Second Circuit Rejects The “Nullity Doctrine” In Benchmarking Antitrust Case
On March 17, 2021, the Second Circuit vacated a district court’s dismissal of a putative class antitrust action, holding that the pre-lawsuit dissolution of the named plaintiffs does not render the action a legal nullity and deprive the court of subject matter jurisdiction, provided the assignee of their claims had standing to prosecute the claims as the real party in interest when the suit was filed and joins or substitutes into the action within a reasonable time. Fund Liquidation Holdings LLC v. Bank of Am. Corp., 2021 WL 1010596 (2d Cir. Mar. 17, 2021).
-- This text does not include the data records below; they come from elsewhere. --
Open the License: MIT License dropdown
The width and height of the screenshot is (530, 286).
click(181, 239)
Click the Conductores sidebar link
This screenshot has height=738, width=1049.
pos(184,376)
In 2016, two Cayman Island investment funds, FrontPoint Asian Event Driven Fund L.P. (“FrontPoint”) and Sonterra Capital Master Fund, Ltd. (“Sonterra”), brought a putative class action lawsuit, alleging that, from 2007-2011, the defendant banks conspired to manipulate two benchmark rates, the Singapore Interbank Offered Rate (“SIBOR”) and the Singapore Swap Offered Rate (“SOR”), in order to reduce the amount of interest paid to holders of financial instruments based on SIBOR and SOR. After initial motion practice, however, it was revealed that FrontPoint and Sonterra had been dissolved before the action was brought and had purportedly assigned the rights to their claims to Fund Liquidation Holdings LLC (“Fund Liquidation”). In response to Defendants’ renewed motions to dismiss for lack of standing, Plaintiffs amended their complaint to name Fund Liquidation as Plaintiff and to add two additional plaintiffs, Moon Capital Partners Master Fund, Ltd. and Moon Capital Master Fund, Ltd. (the “Moon Funds”). The district court dismissed the amended complaint, finding that, under the “nullity doctrine”, the action was an incurable nullity because it was originally brought by plaintiffs who lacked capacity to sue. The district court also found that the Moon Funds were not entitled to equitable tolling and thus dismissed them as untimely.
On appeal, the Second Circuit vacated the district court’s decision. The court agreed that FrontPoint and Sonterra lacked standing because they did not exist at the time the suit was brought. Nonetheless, the court found that Fund Liquidation had standing because, in the court’s view, it was the real party in interest—as the assignee of the rights to the dissolved funds’ claims—and was willing to join the action. The court held that Article III standing is met “so long as a party with standing to prosecute the specific claim in question exists at the time the pleading is filed” and this party ratifies, joins, or is substituted into the action “within a reasonable time.” In so holding, the Second Circuit acknowledged that this holding is a minority view and that the “far more common view” under such circumstances is to enforce the “nullity doctrine,” which holds that a case brought “in the name of a plaintiff that lacks standing is an incurable nullity.” After determining that “whether to adopt the nullity doctrine is still an open question in our Circuit,” the court reviewed its precedent relating to standing requirements under Article III and found that, where a real party in interest with standing since the case’s inception was willing to join, the initial failure to name a plaintiff with standing could be treated as a defective jurisdictional allegation that can be cured through amended pleadings, rather than defective jurisdiction itself.
The court also held that the district court incorrectly dismissed the Moon Funds’ claims. Under the American Pipe tolling doctrine, the statute of limitations is, in some circumstances, tolled during the pendency of a federal putative class action to allow unnamed class members to file individual claims if the class is not certified. The district court had interpreted the Supreme Court’s recent holding that “American Pipe does not permit the maintenance of a follow-on class action past expiration of the statute of limitations,” China Agritech, Inc. v. Resh, 138 S. Ct. 1800, 1804 (2018), to bar the Funds’ claims. The Second Circuit disagreed, however, explaining that China Agritech prevents a follow-on class action beyond the limitations period, not an amendment to the same class action to add new class representatives. The court therefore found the amendment adding the Moon Funds timely.
Importantly, the Second Circuit cautioned that its rejection of the nullity doctrine in the context of the case before it should not be allowed to “result in unchecked abusive practices by plaintiffs” because Federal Rule of Civil Procedure 17 permits courts to deny joinder of a real party in interest if the joinder motion is made in bad faith, in an effort to deceive or prejudice the defendants, or is otherwise unfair or unreasonable.